Recorded data:

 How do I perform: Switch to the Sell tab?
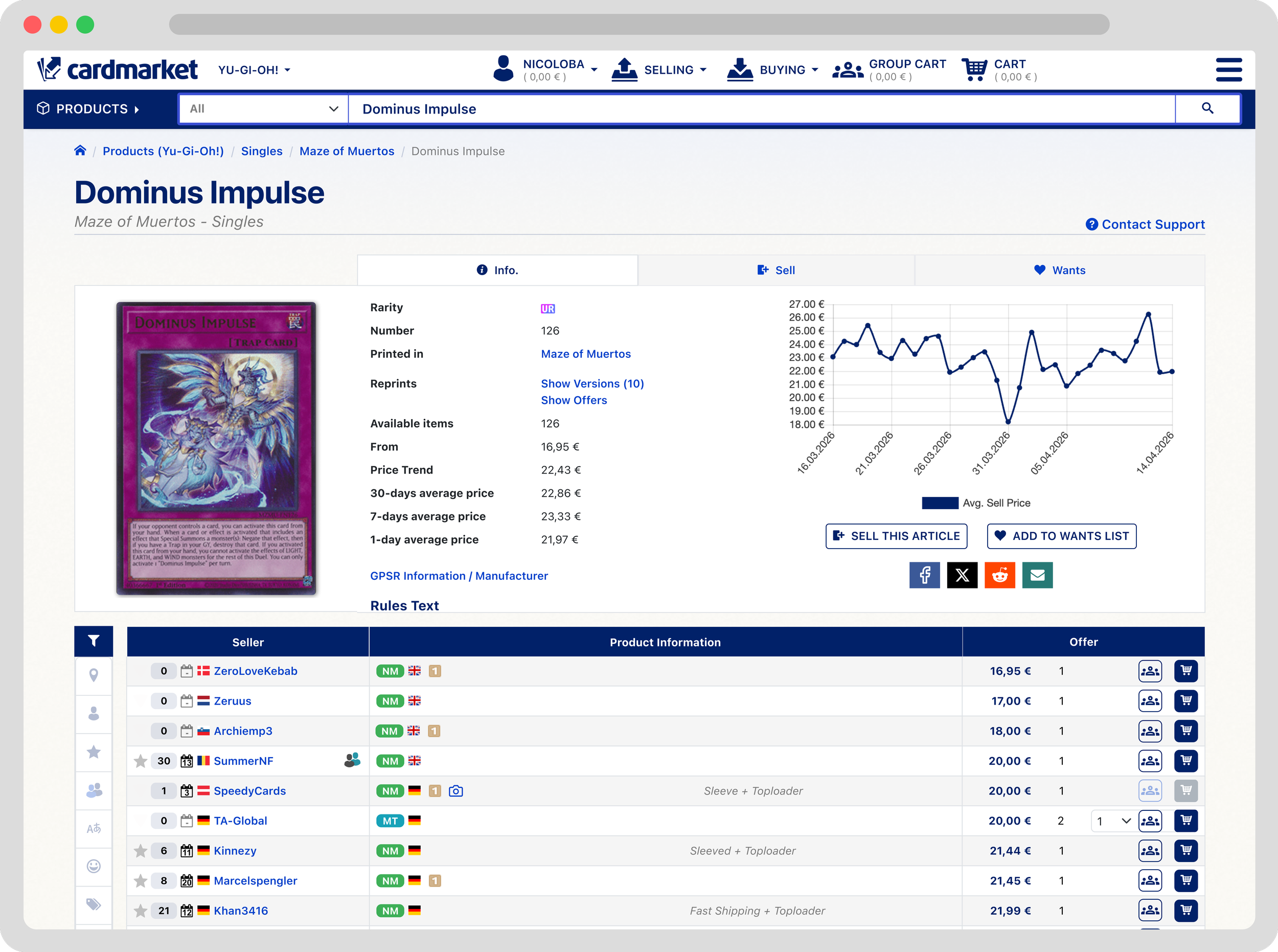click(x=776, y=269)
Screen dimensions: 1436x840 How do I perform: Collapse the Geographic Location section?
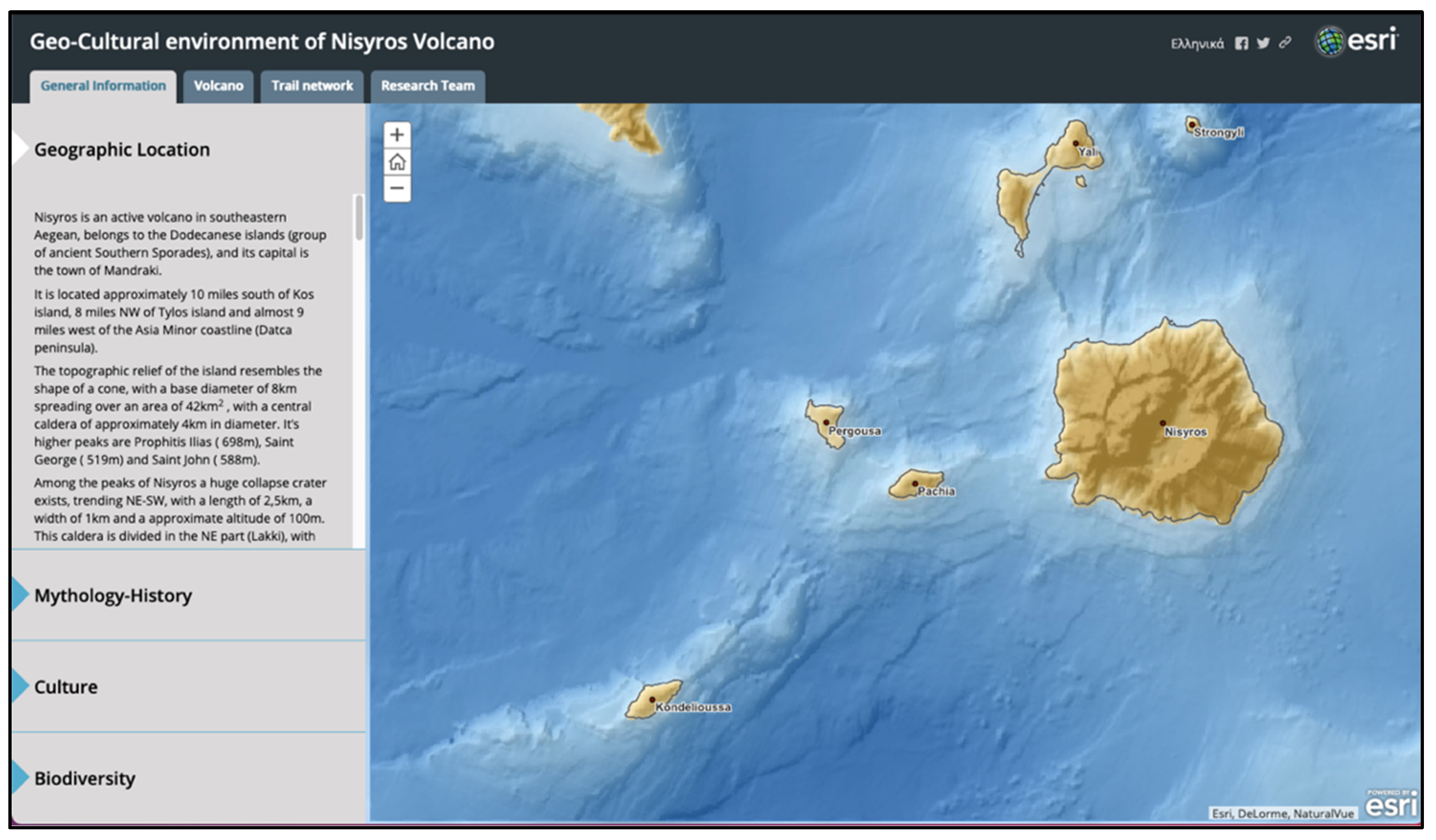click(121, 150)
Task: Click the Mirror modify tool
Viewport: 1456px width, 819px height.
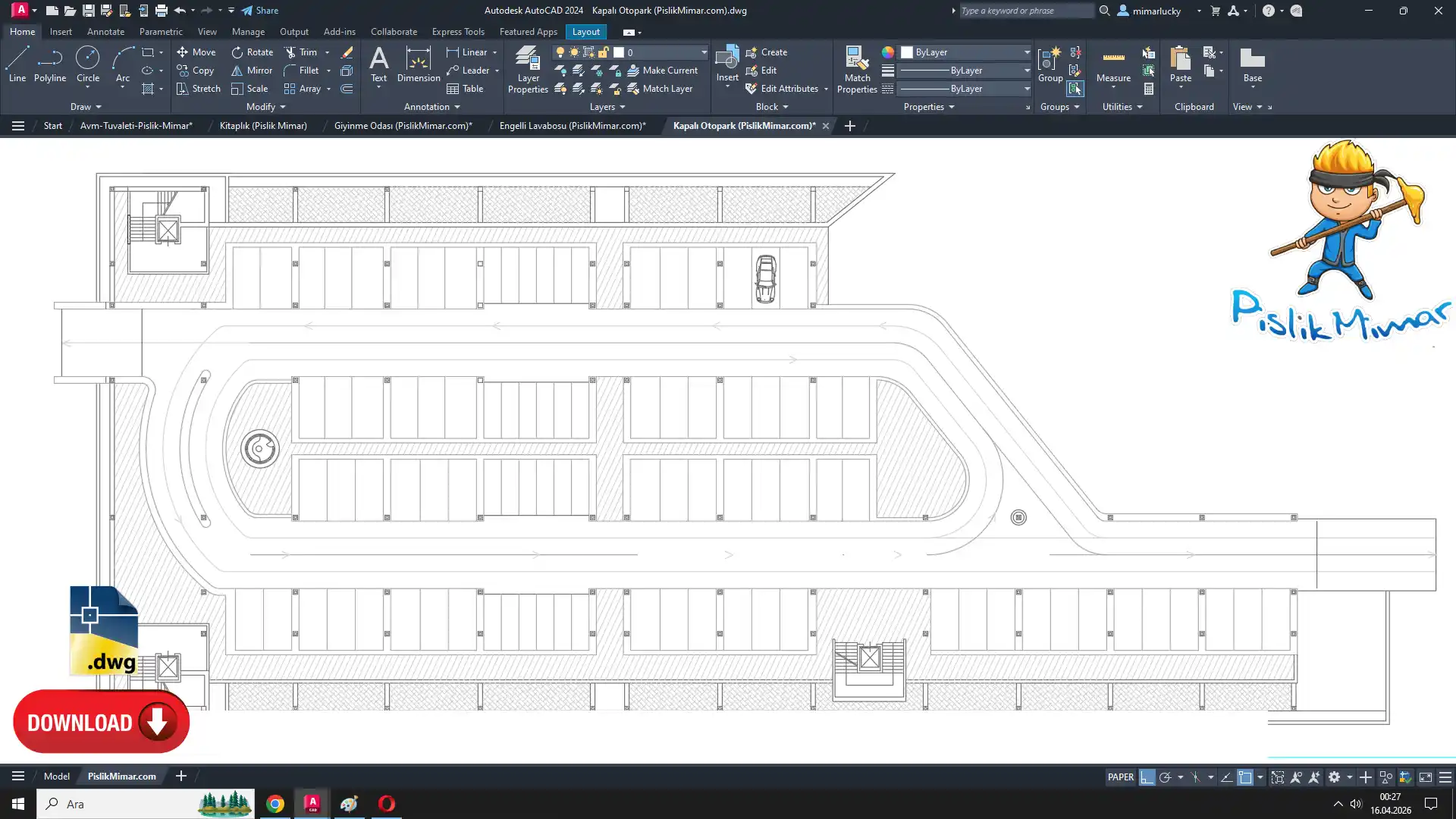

• What you need to do
All preceding records should be duplicated verbatim, images excepted.

• Reply to the task
 How do I perform: Switch to the Sell tab?
click(x=776, y=269)
Screen dimensions: 1436x840 How do I perform: Collapse the Geographic Location section?
click(121, 150)
Task: Click the Mirror modify tool
Viewport: 1456px width, 819px height.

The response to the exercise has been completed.